Provided records →
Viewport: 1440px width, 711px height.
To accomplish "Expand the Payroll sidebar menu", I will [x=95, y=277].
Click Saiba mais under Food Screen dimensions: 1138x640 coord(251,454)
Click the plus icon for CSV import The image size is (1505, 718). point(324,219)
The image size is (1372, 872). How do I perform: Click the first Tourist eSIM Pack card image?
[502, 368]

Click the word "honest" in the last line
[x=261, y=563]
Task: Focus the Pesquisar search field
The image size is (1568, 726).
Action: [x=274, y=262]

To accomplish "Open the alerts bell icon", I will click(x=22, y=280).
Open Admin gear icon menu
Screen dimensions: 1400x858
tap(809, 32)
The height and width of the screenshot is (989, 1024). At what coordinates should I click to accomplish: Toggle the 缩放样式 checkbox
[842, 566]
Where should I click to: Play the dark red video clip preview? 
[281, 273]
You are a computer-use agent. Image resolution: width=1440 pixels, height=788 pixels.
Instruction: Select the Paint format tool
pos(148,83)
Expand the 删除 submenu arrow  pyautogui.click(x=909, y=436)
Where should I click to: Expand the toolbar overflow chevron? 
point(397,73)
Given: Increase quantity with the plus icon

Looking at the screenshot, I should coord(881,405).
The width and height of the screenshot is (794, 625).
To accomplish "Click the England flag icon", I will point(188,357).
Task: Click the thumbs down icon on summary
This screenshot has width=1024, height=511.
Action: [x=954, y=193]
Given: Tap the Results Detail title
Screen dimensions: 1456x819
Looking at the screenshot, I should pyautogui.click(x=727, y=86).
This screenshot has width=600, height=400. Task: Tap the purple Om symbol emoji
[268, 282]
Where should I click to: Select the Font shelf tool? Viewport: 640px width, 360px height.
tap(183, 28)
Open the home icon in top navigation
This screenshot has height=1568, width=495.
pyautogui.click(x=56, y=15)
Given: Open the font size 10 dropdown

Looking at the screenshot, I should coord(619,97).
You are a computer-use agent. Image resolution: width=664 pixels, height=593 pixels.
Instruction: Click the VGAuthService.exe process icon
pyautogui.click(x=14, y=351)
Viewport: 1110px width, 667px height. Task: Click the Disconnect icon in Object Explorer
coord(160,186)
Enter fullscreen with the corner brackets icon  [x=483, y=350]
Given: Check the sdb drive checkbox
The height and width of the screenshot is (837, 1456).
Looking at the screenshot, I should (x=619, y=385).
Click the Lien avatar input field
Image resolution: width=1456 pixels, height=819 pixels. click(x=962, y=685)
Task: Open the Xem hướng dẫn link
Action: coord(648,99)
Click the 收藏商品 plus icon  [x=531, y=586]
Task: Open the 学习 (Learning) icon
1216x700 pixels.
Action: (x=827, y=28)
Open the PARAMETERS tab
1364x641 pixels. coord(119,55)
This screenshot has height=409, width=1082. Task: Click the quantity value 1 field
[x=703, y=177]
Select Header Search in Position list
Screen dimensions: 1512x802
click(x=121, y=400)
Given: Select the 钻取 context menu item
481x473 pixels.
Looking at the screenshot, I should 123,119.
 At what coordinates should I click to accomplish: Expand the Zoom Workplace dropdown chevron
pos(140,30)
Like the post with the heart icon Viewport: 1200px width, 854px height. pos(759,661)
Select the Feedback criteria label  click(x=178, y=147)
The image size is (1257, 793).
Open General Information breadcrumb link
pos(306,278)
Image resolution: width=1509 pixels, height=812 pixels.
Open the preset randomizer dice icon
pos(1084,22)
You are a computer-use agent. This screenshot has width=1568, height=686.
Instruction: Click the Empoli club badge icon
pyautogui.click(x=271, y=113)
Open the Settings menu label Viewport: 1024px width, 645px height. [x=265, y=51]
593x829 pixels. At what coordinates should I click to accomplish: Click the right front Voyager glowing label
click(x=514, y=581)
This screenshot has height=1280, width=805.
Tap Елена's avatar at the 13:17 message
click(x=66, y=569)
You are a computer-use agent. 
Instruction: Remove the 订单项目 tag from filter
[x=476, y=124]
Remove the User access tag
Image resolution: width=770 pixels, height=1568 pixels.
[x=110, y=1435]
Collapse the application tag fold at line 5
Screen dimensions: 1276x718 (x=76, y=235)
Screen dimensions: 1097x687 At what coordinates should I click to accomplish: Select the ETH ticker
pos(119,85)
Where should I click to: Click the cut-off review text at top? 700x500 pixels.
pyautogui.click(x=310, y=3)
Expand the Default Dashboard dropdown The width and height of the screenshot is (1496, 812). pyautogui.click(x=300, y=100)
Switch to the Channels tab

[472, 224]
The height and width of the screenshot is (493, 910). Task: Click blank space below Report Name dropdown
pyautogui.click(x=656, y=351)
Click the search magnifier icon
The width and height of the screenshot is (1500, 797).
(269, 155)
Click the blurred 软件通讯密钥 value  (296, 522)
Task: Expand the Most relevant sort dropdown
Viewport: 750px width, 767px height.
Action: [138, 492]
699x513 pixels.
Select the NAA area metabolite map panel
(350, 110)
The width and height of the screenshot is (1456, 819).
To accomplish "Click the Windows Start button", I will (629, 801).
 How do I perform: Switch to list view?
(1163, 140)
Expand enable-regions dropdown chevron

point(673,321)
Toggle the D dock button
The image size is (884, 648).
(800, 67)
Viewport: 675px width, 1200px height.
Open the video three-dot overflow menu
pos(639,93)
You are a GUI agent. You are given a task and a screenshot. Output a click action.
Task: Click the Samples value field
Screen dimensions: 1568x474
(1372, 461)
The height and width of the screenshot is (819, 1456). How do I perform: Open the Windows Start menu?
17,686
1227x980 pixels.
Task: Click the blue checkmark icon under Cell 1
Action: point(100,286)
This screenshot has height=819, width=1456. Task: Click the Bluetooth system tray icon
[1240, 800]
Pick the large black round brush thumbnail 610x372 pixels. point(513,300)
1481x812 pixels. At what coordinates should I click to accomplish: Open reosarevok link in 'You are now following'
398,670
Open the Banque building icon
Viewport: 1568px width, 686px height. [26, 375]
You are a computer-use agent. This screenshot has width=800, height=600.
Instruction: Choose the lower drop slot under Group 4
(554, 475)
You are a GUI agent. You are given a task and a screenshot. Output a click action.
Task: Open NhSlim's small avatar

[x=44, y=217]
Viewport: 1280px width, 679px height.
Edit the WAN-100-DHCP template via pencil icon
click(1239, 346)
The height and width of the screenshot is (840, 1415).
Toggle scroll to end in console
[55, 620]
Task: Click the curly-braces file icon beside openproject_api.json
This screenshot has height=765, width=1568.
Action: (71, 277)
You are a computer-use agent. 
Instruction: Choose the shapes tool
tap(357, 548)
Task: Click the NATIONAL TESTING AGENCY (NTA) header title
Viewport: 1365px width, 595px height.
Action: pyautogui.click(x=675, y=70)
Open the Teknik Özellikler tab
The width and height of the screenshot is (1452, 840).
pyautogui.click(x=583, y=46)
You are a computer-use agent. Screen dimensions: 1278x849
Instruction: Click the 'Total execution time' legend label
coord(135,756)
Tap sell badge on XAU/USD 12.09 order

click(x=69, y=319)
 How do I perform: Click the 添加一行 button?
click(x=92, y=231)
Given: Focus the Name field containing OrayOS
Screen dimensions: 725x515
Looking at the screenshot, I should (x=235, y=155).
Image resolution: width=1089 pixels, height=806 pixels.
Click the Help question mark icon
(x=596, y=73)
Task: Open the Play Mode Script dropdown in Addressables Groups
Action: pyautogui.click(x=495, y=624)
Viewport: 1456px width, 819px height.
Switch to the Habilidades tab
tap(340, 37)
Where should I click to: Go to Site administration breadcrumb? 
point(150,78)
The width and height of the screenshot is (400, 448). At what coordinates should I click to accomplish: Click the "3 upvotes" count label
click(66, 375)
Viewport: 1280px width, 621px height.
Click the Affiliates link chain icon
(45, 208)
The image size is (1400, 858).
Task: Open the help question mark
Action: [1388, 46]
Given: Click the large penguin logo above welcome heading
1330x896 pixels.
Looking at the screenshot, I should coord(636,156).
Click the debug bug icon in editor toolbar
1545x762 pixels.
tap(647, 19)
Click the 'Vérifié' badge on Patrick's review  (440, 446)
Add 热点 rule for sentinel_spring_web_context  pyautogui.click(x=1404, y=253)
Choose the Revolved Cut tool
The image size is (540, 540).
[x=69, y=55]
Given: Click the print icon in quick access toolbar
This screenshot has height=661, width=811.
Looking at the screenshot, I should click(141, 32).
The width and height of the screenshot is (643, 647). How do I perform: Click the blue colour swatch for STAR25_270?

Given task → Copy out the stretch of the listing from the line that contains "Open the PARAMETERS tab" through the line that contains "click(x=121, y=400)", reproducing each line without any change.

Solution to the exercise →
Open the PARAMETERS tab
1364x641 pixels. coord(119,55)
This screenshot has height=409, width=1082. Task: Click the quantity value 1 field
[x=703, y=177]
Select Header Search in Position list
Screen dimensions: 1512x802
click(x=121, y=400)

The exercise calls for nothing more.